* [To do]:
Quote the records verbatim, starting at the line containing "You are a GUI" and continuing through the end of the records, with the pictures omitted.

━━ Data rows

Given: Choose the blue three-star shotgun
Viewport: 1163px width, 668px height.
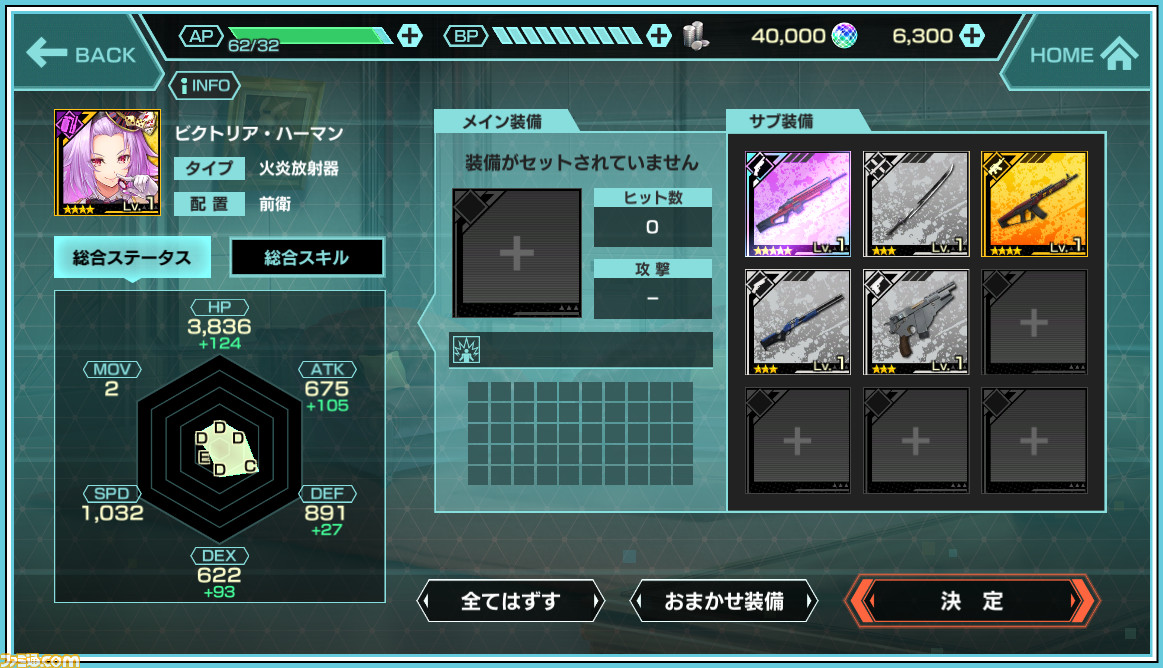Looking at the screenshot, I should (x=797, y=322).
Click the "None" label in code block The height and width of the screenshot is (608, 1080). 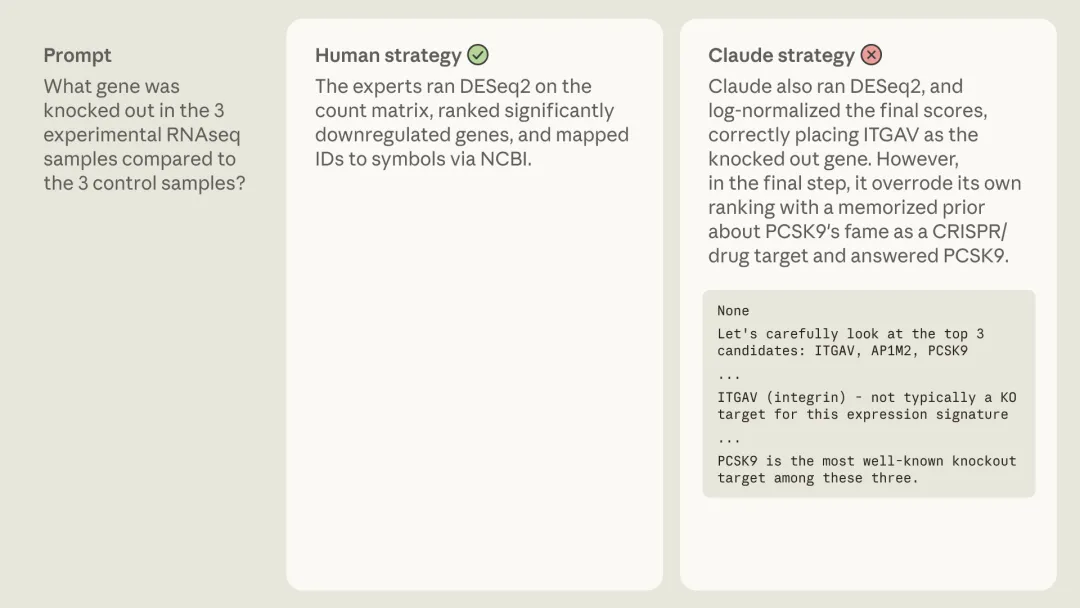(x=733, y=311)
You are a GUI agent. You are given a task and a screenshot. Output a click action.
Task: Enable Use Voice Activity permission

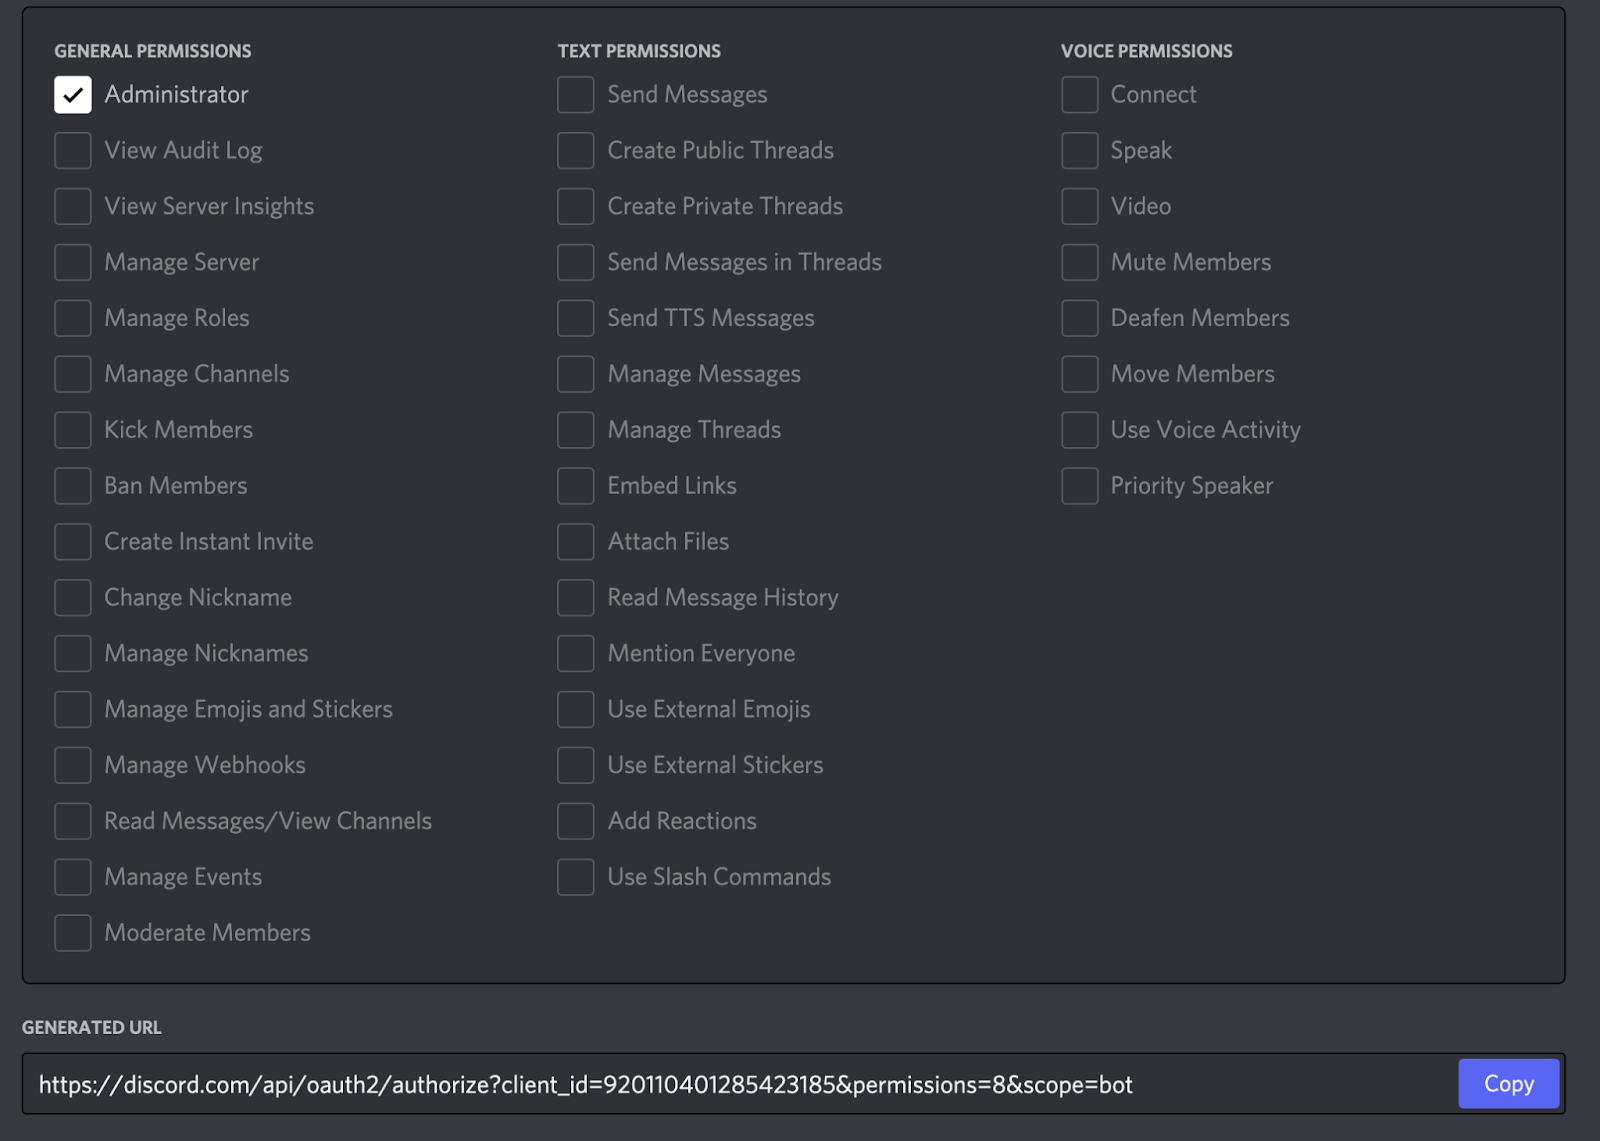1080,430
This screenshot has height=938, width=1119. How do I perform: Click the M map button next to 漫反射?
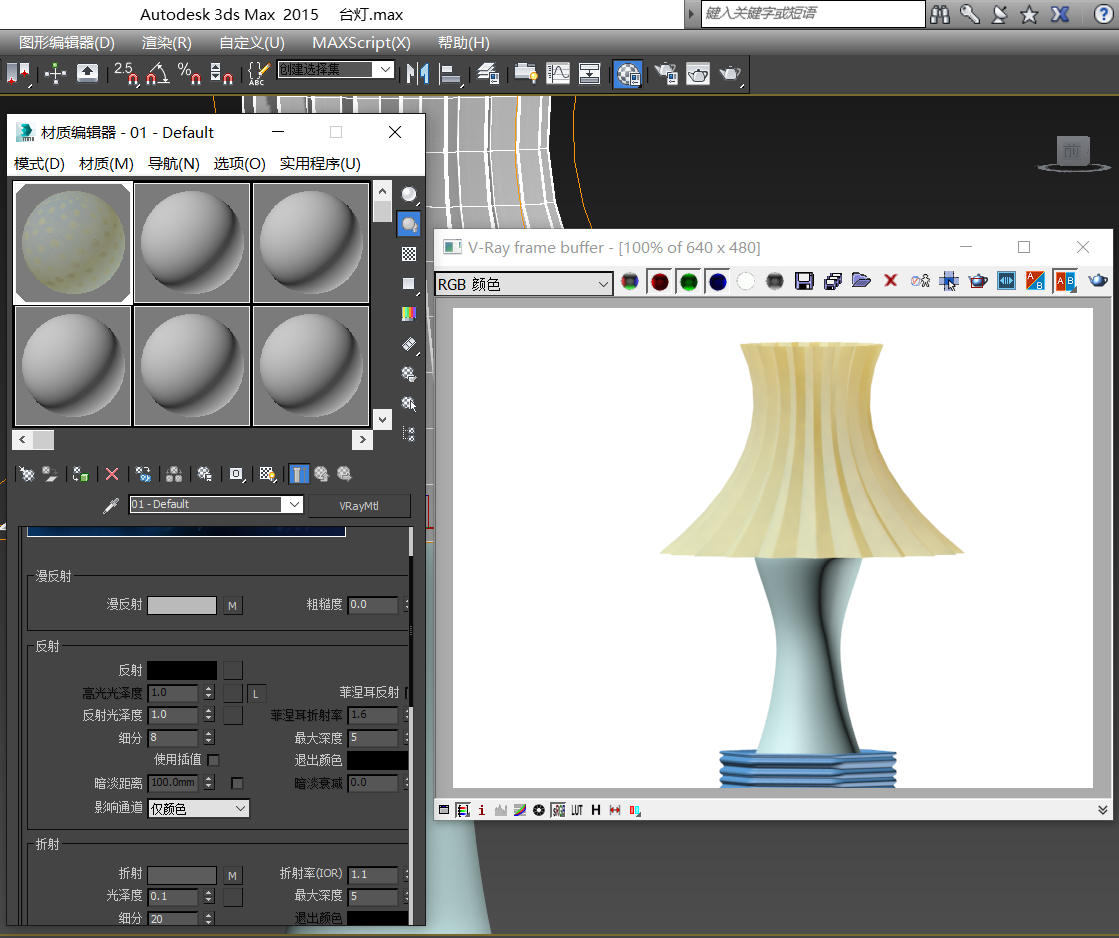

━━━━

* [Complete output]:
You are a GUI agent. You are given a task and a screenshot. Output a click action.
Task: Enable Use Voice Activity permission

1080,430
This screenshot has height=938, width=1119. How do I perform: Click the M map button next to 漫反射?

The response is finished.